Sabes distinguir ¿amigas o compañeras?

“La verdadera amistad es la amistad honesta, que busca al otro por lo que el otro es y no porque sea bueno para mi o porque me dé algún placer” Aristóteles, Etica nicomáquea.

 

¿Es factible tener amigas en el trabajo?

Sin duda ésta se trata de una pregunta que siempre nos hacemos. ¿Se puede lograr? Lo primero que tenemos que entender es que la amistad es una relación entre dos, que se da de manera equitativa y que no tiene ninguna otra razón para existir más que el gusto de que exista.

 

En el área laboral, se pueden establecer dos tipos de relaciones que es mejor tener presentes desde un inicio:

  • La que se establece con los jefes o jefas y que ya en sí misma tiene una inequidad, puesto que hay una diferencia de jerarquías y responsabilidades que hace muy particular la relación entre esas dos personas y por lo mismo, es difícil establecer una amistad. En este caso, podemos hablar de compañerismo, de trabajo en equipo, de colaboración pero no de amistad. Las bases para ello no están ahí.
  • Lo mismo sucede en ocasiones con las personas que están en el mismo nivel laboral y que están buscando al mismo tiempo: sobresalir, aumento de sueldo, reconocimiento, subir de nivel, etcétera. En este caso, la relación de amistad no está presente aunque se pueda confundir con ser compañeros de fiesta, compartir las horas de comida, saber sobre la vida personal del otro. La amistad florece difícilmente porque el interés que persiguen ambas partes resulta ser el mismo: tener una mejor oportunidad dentro de la empresa. Debe entenderse, los amigos no compiten, los compañeros si.

 

Sin embargo, si se tienen en cuenta los aspectos anteriores, puede encontrarse un equilibrio donde se pueda tener una buena amiga en el trabajo, después de todo, contar con alguien especial en el centro laboral reconforta y nos hace sentir acompañadas, apoyadas, sobretodo en momentos difíciles, ya sean laborales o personales.

 

Pasamos mucho tiempo en las oficinas, de hecho si hacemos cuentas, la mayoría del tiempo la pasamos trabajando, en ocasiones vemos más a los compañeros y compañeras de trabajo que a nuestras familias, así que tener una buena amiga puede hacer el tiempo en la oficina más divertido.

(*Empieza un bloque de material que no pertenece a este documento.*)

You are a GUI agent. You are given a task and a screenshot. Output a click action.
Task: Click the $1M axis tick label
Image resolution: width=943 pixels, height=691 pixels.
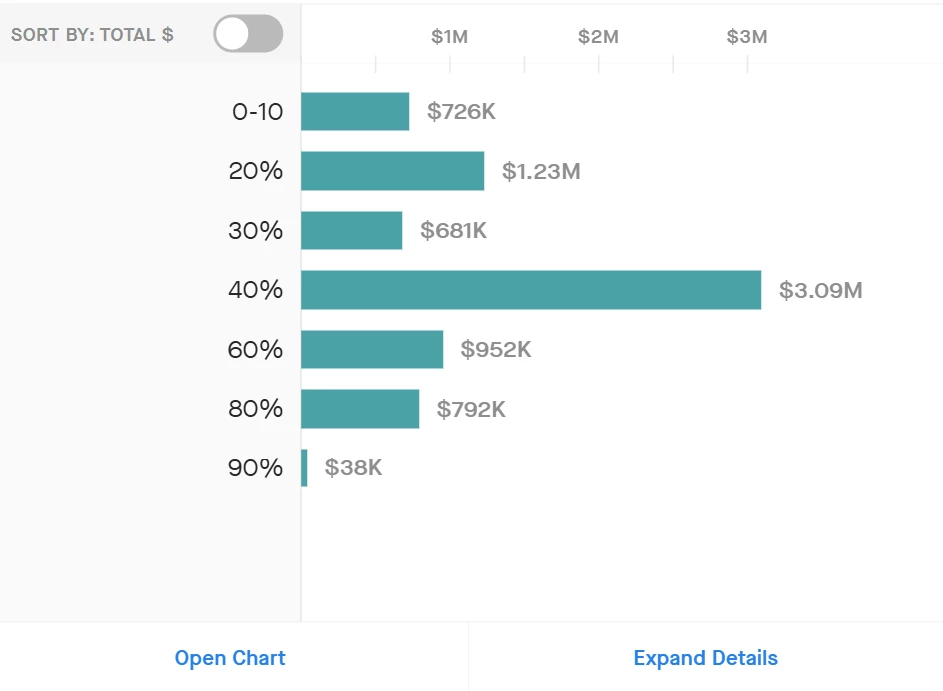(x=450, y=37)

Una buena amiga, te cuida la espalda, te puede cubrir si es que tienes un problema y no puedes acudir al trabajo, te puede ayudar cuando algo se te atora, o no te es claro, una buena amiga sabe quien eres, conoce tus valores, tus ideales, tus creencias y en un malentendido puede abogar por ti.

 

Para poder hacerte de amistad verdadera en el trabajo es importante ser amigable, estar abierta al diálogo y tener ganas de escuchar, ya que una buena amiga no es sólo la que te escucha sino a la que tu escuchas también.